The cinematic event featured the work of some of the world’s most notable humanistic and nature photographers and filmmakers, including Sebastião Salgado (Genesi and Contrasto), Joel Sartore (National Geographic Photo Ark), Yann Arthus Bertrand (Human), David Doubilet, Ron Fricke and Mark Magidson (Samsara), Howard Hall, Shawn Heinrichs, Greg Huglin, Chris Jordan, Steve McCurry, Paul Nicklen and Louie Schwartzberg. The projection was curated by Louie Psihoyos and Travis Threlkel, and produced by Obscura Digital. Francesco Carrozzini curated the creative direction for Connect4Climate.

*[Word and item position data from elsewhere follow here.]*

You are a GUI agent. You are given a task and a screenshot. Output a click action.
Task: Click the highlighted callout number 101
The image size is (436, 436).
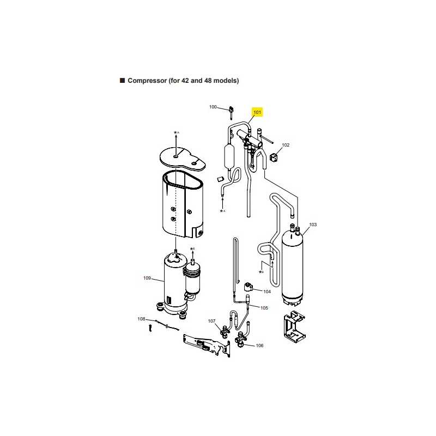(257, 112)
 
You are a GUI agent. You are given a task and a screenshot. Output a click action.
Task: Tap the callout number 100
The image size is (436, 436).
(213, 107)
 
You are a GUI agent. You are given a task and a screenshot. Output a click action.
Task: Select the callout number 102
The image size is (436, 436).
(286, 145)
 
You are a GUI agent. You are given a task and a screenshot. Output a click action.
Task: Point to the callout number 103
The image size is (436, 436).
(313, 225)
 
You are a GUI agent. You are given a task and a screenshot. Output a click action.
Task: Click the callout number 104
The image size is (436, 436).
(267, 292)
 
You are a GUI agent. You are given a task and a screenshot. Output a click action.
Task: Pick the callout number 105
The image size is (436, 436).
(264, 308)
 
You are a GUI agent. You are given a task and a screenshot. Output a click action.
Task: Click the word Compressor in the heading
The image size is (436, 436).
(147, 81)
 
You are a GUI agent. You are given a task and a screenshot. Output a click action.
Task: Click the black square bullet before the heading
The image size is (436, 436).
(122, 80)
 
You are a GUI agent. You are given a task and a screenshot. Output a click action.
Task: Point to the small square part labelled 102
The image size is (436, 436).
(274, 158)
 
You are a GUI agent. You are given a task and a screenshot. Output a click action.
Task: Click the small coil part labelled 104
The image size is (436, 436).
(248, 287)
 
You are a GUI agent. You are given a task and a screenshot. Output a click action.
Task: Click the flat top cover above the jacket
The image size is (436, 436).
(183, 159)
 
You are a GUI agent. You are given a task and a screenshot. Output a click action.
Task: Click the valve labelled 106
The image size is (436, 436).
(240, 340)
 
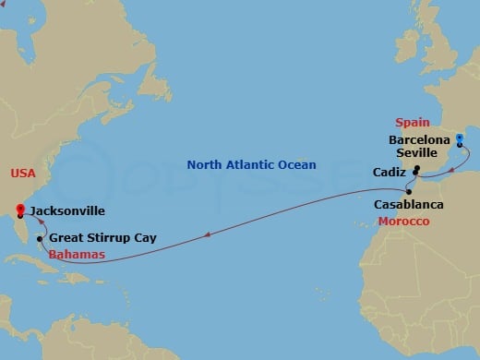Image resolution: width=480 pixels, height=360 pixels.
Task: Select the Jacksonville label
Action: [66, 210]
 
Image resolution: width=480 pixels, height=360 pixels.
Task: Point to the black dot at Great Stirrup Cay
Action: [40, 239]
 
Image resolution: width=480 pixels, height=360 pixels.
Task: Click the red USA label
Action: [22, 174]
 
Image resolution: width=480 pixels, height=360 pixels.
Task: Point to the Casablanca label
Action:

“We are proud to support the realization of this gift of art to Pope Francis and to work with our creative partners to highlight the biggest issues facing mankind: poverty and climate change,” Lucia Grenna, program manager of the World Bank Group’s Connect4Climate global partnership program, added. “This artistic display will tell a powerful visual story of the interdependency of all life on earth with our environment and we hope inspire the teams in Paris to push for the most ambitious deal possible.”